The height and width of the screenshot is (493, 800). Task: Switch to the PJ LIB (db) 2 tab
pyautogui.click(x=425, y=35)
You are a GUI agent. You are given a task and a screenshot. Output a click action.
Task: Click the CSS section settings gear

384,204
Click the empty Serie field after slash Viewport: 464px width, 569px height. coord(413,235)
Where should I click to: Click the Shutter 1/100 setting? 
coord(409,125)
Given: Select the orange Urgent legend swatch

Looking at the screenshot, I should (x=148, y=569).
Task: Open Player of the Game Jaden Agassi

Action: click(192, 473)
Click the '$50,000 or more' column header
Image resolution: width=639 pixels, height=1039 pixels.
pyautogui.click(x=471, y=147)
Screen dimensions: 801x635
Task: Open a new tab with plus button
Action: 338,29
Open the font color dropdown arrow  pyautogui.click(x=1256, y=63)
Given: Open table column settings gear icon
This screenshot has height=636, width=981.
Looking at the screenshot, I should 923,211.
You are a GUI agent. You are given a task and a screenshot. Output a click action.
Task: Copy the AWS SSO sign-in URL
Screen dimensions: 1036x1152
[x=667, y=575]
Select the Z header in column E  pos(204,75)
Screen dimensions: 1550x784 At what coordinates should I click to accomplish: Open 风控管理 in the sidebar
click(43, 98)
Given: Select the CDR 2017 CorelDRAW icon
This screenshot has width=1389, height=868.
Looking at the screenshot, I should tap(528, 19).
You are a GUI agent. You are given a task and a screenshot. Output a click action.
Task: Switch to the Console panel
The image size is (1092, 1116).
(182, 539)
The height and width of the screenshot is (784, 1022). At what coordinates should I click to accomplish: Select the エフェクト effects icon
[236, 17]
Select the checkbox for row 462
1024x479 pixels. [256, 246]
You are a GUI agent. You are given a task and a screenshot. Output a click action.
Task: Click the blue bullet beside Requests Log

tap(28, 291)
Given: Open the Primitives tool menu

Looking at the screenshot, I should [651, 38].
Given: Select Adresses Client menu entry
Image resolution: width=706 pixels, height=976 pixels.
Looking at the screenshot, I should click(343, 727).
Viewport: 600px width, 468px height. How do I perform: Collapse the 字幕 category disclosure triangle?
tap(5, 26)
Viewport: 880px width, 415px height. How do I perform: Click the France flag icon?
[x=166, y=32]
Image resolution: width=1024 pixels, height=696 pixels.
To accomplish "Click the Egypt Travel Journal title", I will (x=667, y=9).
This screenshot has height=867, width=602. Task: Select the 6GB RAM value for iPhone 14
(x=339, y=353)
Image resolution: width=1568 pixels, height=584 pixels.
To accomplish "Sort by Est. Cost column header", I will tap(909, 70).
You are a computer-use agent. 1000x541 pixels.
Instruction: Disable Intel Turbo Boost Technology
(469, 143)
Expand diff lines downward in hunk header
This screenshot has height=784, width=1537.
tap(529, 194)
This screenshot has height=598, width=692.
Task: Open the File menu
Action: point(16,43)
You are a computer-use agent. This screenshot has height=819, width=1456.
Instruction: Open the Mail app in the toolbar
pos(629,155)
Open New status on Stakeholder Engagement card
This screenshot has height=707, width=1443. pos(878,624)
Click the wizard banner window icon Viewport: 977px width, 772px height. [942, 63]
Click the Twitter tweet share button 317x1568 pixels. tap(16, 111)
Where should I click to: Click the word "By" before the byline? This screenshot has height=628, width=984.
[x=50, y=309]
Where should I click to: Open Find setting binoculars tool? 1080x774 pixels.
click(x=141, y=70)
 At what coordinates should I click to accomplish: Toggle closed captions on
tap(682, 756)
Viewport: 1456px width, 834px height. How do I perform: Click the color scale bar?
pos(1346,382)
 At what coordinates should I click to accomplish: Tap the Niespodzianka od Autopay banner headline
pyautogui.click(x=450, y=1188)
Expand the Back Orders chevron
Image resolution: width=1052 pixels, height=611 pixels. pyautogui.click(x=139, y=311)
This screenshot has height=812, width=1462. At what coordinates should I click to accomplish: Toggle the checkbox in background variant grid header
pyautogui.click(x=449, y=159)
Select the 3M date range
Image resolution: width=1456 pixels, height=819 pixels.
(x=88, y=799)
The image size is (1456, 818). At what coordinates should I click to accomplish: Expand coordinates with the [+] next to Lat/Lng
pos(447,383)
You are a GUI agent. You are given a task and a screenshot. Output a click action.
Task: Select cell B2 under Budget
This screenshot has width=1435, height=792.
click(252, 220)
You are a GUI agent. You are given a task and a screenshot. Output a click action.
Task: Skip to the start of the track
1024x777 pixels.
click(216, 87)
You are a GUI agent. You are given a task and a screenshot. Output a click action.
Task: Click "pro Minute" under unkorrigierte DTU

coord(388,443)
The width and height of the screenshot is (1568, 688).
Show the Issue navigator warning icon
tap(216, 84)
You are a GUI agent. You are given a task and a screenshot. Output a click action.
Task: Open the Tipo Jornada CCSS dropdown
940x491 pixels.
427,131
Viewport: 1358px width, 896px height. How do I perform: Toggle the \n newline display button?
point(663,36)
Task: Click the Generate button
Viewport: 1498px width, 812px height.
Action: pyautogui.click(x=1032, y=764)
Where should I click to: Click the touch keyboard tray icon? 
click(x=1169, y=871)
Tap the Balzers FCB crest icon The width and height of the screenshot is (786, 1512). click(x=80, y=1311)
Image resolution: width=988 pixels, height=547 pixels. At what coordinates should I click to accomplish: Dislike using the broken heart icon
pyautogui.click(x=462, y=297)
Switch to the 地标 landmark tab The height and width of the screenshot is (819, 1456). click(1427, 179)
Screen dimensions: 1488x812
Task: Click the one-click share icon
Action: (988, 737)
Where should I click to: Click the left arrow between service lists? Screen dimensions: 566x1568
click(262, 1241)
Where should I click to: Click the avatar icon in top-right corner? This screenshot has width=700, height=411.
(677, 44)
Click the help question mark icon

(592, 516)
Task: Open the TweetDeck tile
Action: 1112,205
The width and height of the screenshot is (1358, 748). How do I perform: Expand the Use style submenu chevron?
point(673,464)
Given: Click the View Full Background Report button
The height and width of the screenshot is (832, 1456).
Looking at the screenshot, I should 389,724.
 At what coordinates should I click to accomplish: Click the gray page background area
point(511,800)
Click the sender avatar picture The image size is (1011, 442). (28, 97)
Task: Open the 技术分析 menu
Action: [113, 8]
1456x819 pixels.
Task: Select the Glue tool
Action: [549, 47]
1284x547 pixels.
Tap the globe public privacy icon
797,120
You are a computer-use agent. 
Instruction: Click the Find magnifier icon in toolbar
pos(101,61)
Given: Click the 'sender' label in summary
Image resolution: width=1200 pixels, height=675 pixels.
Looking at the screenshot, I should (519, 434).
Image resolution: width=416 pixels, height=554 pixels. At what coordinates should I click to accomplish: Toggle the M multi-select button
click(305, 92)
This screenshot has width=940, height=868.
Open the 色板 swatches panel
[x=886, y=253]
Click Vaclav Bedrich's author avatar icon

━━━━━━━━━━━━━━━━━━━━━━━━━━━━━━

[Task instructions]
Convert the records above into a Markdown table with a Row column for the row number and a Line column for each line, leaving out blank lines.

[Completed exercise]
| Row | Line |
|---|---|
| 1 | The height and width of the screenshot is (493, 800). Task: Switch to the PJ LIB (db) 2 tab |
| 2 | pyautogui.click(x=425, y=35) |
| 3 | You are a GUI agent. You are given a task and a screenshot. Output a click action. |
| 4 | Task: Click the CSS section settings gear |
| 5 | 384,204 |
| 6 | Click the empty Serie field after slash Viewport: 464px width, 569px height. coord(413,235) |
| 7 | Where should I click to: Click the Shutter 1/100 setting?  |
| 8 | coord(409,125) |
| 9 | Given: Select the orange Urgent legend swatch |
| 10 | Looking at the screenshot, I should (x=148, y=569). |
| 11 | Task: Open Player of the Game Jaden Agassi |
| 12 | Action: click(192, 473) |
| 13 | Click the '$50,000 or more' column header |
| 14 | Image resolution: width=639 pixels, height=1039 pixels. |
| 15 | pyautogui.click(x=471, y=147) |
| 16 | Screen dimensions: 801x635 |
| 17 | Task: Open a new tab with plus button |
| 18 | Action: 338,29 |
| 19 | Open the font color dropdown arrow  pyautogui.click(x=1256, y=63) |
| 20 | Given: Open table column settings gear icon |
| 21 | This screenshot has height=636, width=981. |
| 22 | Looking at the screenshot, I should 923,211. |
| 23 | You are a GUI agent. You are given a task and a screenshot. Output a click action. |
| 24 | Task: Copy the AWS SSO sign-in URL |
| 25 | Screen dimensions: 1036x1152 |
| 26 | [x=667, y=575] |
| 27 | Select the Z header in column E  pos(204,75) |
| 28 | Screen dimensions: 1550x784 At what coordinates should I click to accomplish: Open 风控管理 in the sidebar |
| 29 | click(43, 98) |
| 30 | Given: Select the CDR 2017 CorelDRAW icon |
| 31 | This screenshot has width=1389, height=868. |
| 32 | Looking at the screenshot, I should tap(528, 19). |
| 33 | You are a GUI agent. You are given a task and a screenshot. Output a click action. |
| 34 | Task: Switch to the Console panel |
| 35 | The image size is (1092, 1116). |
| 36 | (182, 539) |
| 37 | The height and width of the screenshot is (784, 1022). At what coordinates should I click to accomplish: Select the エフェクト effects icon |
| 38 | [236, 17] |
| 39 | Select the checkbox for row 462 |
| 40 | 1024x479 pixels. [256, 246] |
| 41 | You are a GUI agent. You are given a task and a screenshot. Output a click action. |
| 42 | Task: Click the blue bullet beside Requests Log |
| 43 | tap(28, 291) |
| 44 | Given: Open the Primitives tool menu |
| 45 | Looking at the screenshot, I should [651, 38]. |
| 46 | Given: Select Adresses Client menu entry |
| 47 | Image resolution: width=706 pixels, height=976 pixels. |
| 48 | Looking at the screenshot, I should click(343, 727). |
| 49 | Viewport: 600px width, 468px height. How do I perform: Collapse the 字幕 category disclosure triangle? |
| 50 | tap(5, 26) |
| 51 | Viewport: 880px width, 415px height. How do I perform: Click the France flag icon? |
| 52 | [x=166, y=32] |
| 53 | Image resolution: width=1024 pixels, height=696 pixels. |
| 54 | To accomplish "Click the Egypt Travel Journal title", I will (x=667, y=9). |
| 55 | This screenshot has height=867, width=602. Task: Select the 6GB RAM value for iPhone 14 |
| 56 | (x=339, y=353) |
| 57 | Image resolution: width=1568 pixels, height=584 pixels. |
| 58 | To accomplish "Sort by Est. Cost column header", I will tap(909, 70). |
| 59 | You are a computer-use agent. 1000x541 pixels. |
| 60 | Instruction: Disable Intel Turbo Boost Technology |
| 61 | (469, 143) |
| 62 | Expand diff lines downward in hunk header |
| 63 | This screenshot has height=784, width=1537. |
| 64 | tap(529, 194) |
| 65 | This screenshot has height=598, width=692. |
| 66 | Task: Open the File menu |
| 67 | Action: point(16,43) |
| 68 | You are a computer-use agent. This screenshot has height=819, width=1456. |
| 69 | Instruction: Open the Mail app in the toolbar |
| 70 | pos(629,155) |
| 71 | Open New status on Stakeholder Engagement card |
| 72 | This screenshot has height=707, width=1443. pos(878,624) |
| 73 | Click the wizard banner window icon Viewport: 977px width, 772px height. [942, 63] |
| 74 | Click the Twitter tweet share button 317x1568 pixels. tap(16, 111) |
| 75 | Where should I click to: Click the word "By" before the byline? This screenshot has height=628, width=984. |
| 76 | [x=50, y=309] |
| 77 | Where should I click to: Open Find setting binoculars tool? 1080x774 pixels. |
| 78 | click(x=141, y=70) |
| 79 |  At what coordinates should I click to accomplish: Toggle closed captions on |
| 80 | tap(682, 756) |
| 81 | Viewport: 1456px width, 834px height. How do I perform: Click the color scale bar? |
| 82 | pos(1346,382) |
| 83 |  At what coordinates should I click to accomplish: Tap the Niespodzianka od Autopay banner headline |
| 84 | pyautogui.click(x=450, y=1188) |
| 85 | Expand the Back Orders chevron |
| 86 | Image resolution: width=1052 pixels, height=611 pixels. pyautogui.click(x=139, y=311) |
| 87 | This screenshot has height=812, width=1462. At what coordinates should I click to accomplish: Toggle the checkbox in background variant grid header |
| 88 | pyautogui.click(x=449, y=159) |
| 89 | Select the 3M date range |
| 90 | Image resolution: width=1456 pixels, height=819 pixels. |
| 91 | (x=88, y=799) |
| 92 | The image size is (1456, 818). At what coordinates should I click to accomplish: Expand coordinates with the [+] next to Lat/Lng |
| 93 | pos(447,383) |
| 94 | You are a GUI agent. You are given a task and a screenshot. Output a click action. |
| 95 | Task: Select cell B2 under Budget |
| 96 | This screenshot has width=1435, height=792. |
| 97 | click(252, 220) |
| 98 | You are a GUI agent. You are given a task and a screenshot. Output a click action. |
| 99 | Task: Skip to the start of the track |
| 100 | 1024x777 pixels. |
| 101 | click(216, 87) |
| 102 | You are a GUI agent. You are given a task and a screenshot. Output a click action. |
| 103 | Task: Click "pro Minute" under unkorrigierte DTU |
| 104 | coord(388,443) |
| 105 | The width and height of the screenshot is (1568, 688). |
| 106 | Show the Issue navigator warning icon |
| 107 | tap(216, 84) |
| 108 | You are a GUI agent. You are given a task and a screenshot. Output a click action. |
| 109 | Task: Open the Tipo Jornada CCSS dropdown |
| 110 | 940x491 pixels. |
| 111 | 427,131 |
| 112 | Viewport: 1358px width, 896px height. How do I perform: Toggle the \n newline display button? |
| 113 | point(663,36) |
| 114 | Task: Click the Generate button |
| 115 | Viewport: 1498px width, 812px height. |
| 116 | Action: pyautogui.click(x=1032, y=764) |
| 117 | Where should I click to: Click the touch keyboard tray icon?  |
| 118 | click(x=1169, y=871) |
| 119 | Tap the Balzers FCB crest icon The width and height of the screenshot is (786, 1512). click(x=80, y=1311) |
| 120 | Image resolution: width=988 pixels, height=547 pixels. At what coordinates should I click to accomplish: Dislike using the broken heart icon |
| 121 | pyautogui.click(x=462, y=297) |
| 122 | Switch to the 地标 landmark tab The height and width of the screenshot is (819, 1456). click(1427, 179) |
| 123 | Screen dimensions: 1488x812 |
| 124 | Task: Click the one-click share icon |
| 125 | Action: (988, 737) |
| 126 | Where should I click to: Click the left arrow between service lists? Screen dimensions: 566x1568 |
| 127 | click(262, 1241) |
| 128 | Where should I click to: Click the avatar icon in top-right corner? This screenshot has width=700, height=411. |
| 129 | (677, 44) |
| 130 | Click the help question mark icon |
| 131 | (592, 516) |
| 132 | Task: Open the TweetDeck tile |
| 133 | Action: 1112,205 |
| 134 | The width and height of the screenshot is (1358, 748). How do I perform: Expand the Use style submenu chevron? |
| 135 | point(673,464) |
| 136 | Given: Click the View Full Background Report button |
| 137 | The height and width of the screenshot is (832, 1456). |
| 138 | Looking at the screenshot, I should 389,724. |
| 139 |  At what coordinates should I click to accomplish: Click the gray page background area |
| 140 | point(511,800) |
| 141 | Click the sender avatar picture The image size is (1011, 442). (28, 97) |
| 142 | Task: Open the 技术分析 menu |
| 143 | Action: [113, 8] |
| 144 | 1456x819 pixels. |
| 145 | Task: Select the Glue tool |
| 146 | Action: [549, 47] |
| 147 | 1284x547 pixels. |
| 148 | Tap the globe public privacy icon |
| 149 | 797,120 |
| 150 | You are a computer-use agent.  |
| 151 | Instruction: Click the Find magnifier icon in toolbar |
| 152 | pos(101,61) |
| 153 | Given: Click the 'sender' label in summary |
| 154 | Image resolution: width=1200 pixels, height=675 pixels. |
| 155 | Looking at the screenshot, I should (519, 434). |
| 156 | Image resolution: width=416 pixels, height=554 pixels. At what coordinates should I click to accomplish: Toggle the M multi-select button |
| 157 | click(305, 92) |
| 158 | This screenshot has width=940, height=868. |
| 159 | Open the 色板 swatches panel |
| 160 | [x=886, y=253] |
| 161 | Click Vaclav Bedrich's author avatar icon |